Oxford Drug Design (formerly InhibOx) has started work on a $1.1m (£900k) grant funded project to develop novel antibiotics. The project started four years ago as part of an EU-funded collaboration into multi-drug resistance. Capitalising on drug design, chemical synthesis and biology skills across the consortium, they have discovered new molecules with activity against a range of Gram-negative bacteria. The new money comes from Innovate UK, the UK’s innovation agency, as part of the biomedical catalyst fund and will be used to design dual target inhibitors of aminoacyl tRNA synthetases for the treatment of multi-drug-resistant infections.

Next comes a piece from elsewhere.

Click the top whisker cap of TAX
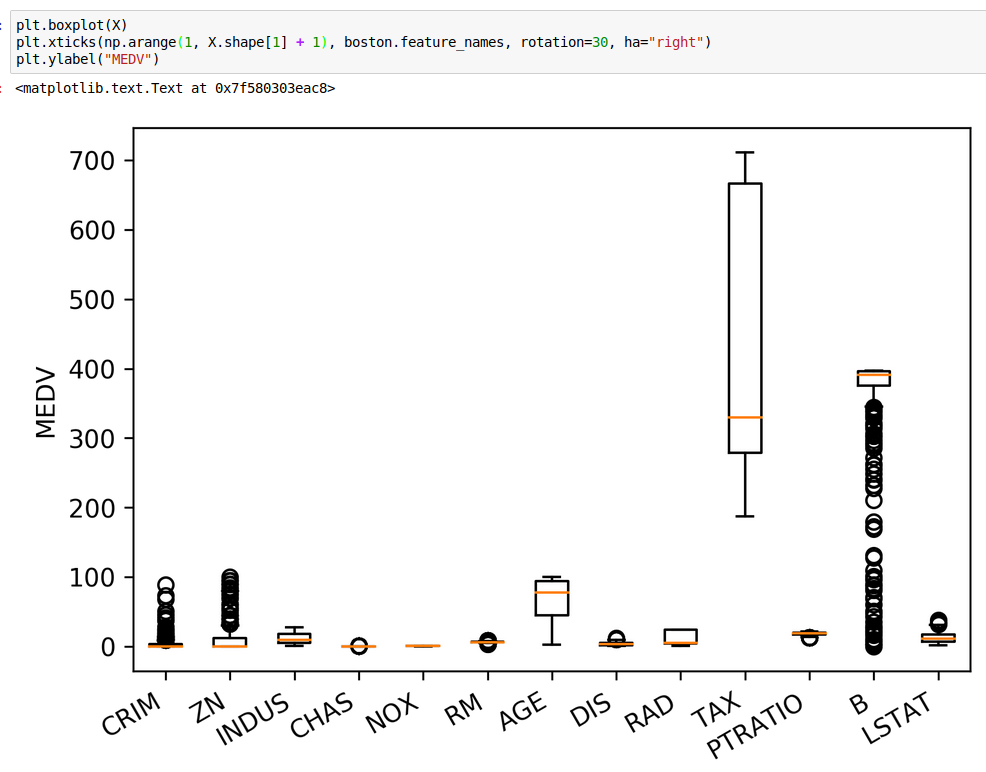 click(745, 152)
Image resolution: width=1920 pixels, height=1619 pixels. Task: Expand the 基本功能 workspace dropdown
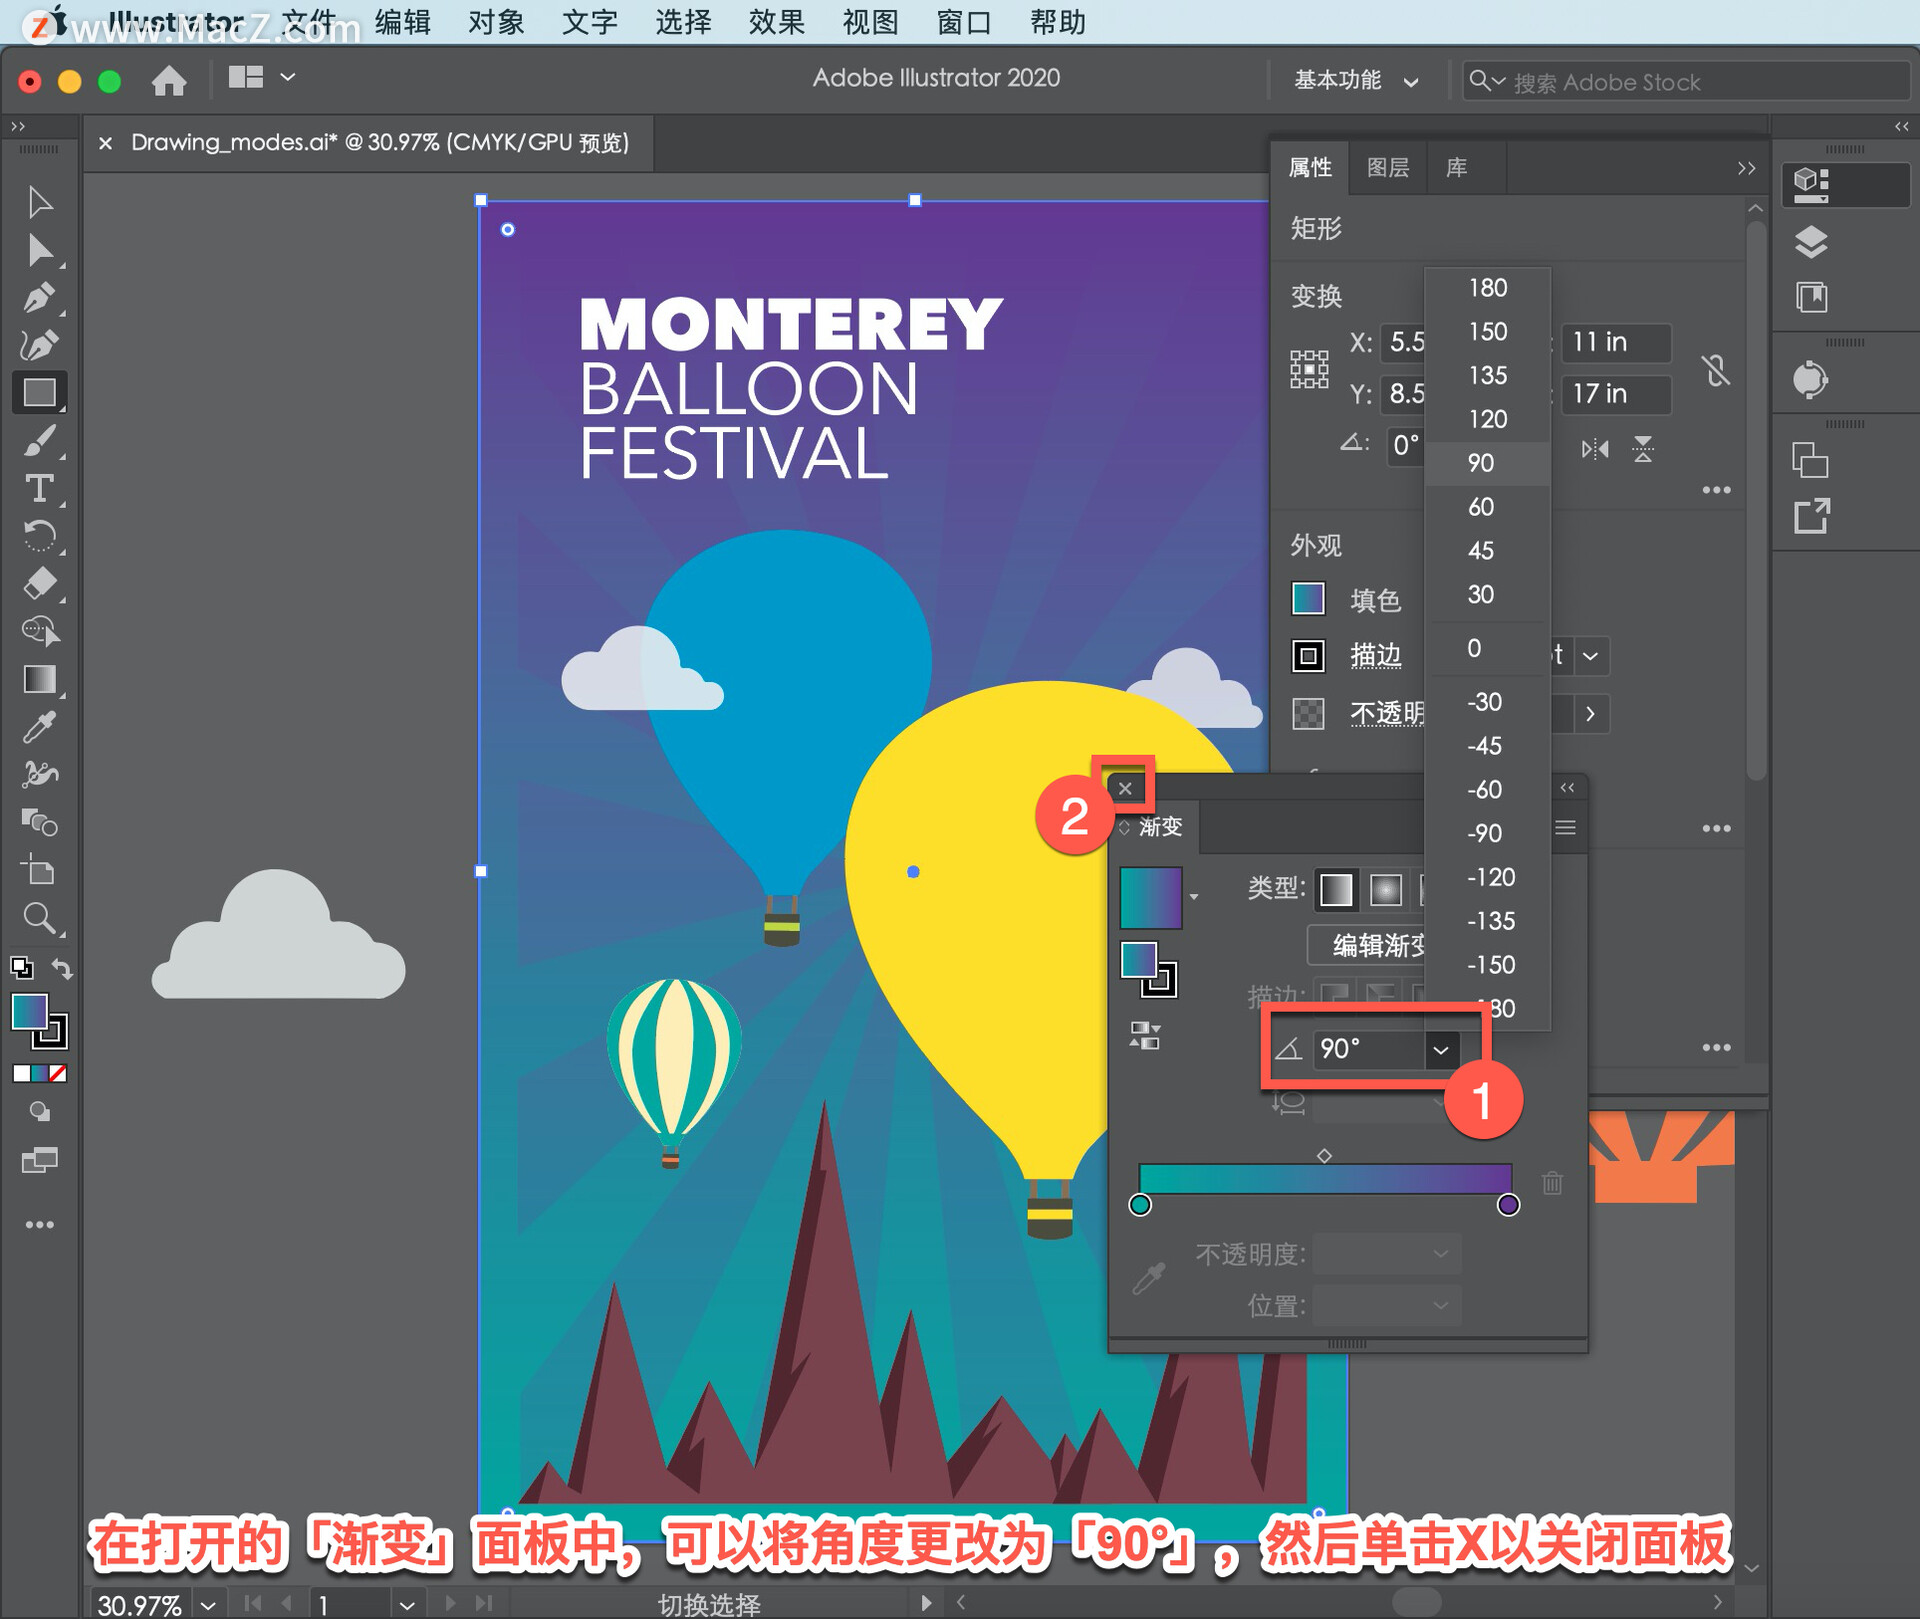pos(1355,81)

The compounds discovered so far inhibit a member of the tRNA synthetase family which plays a key role in protein biosynthesis. They have activity against a range of Gram-negative bacteria but need to be improved in terms of the level of activity and stability. This class of bacteria (which includes species such as E. coli and Klebsiella) has an extra layer to their cell wall. This provides them with an additional barrier to drug penetration, making them much harder to treat. By targeting more than one tRNA synthetase improvements should be seen in terms of both activity and decreased levels of bacterial resistance.


The next steps are to optimize the molecules to enhance their activity and stability and to monitor the emergence of resistance. The design work will be carried by over the next two years with the aim of developing a candidate ready for clinical testing.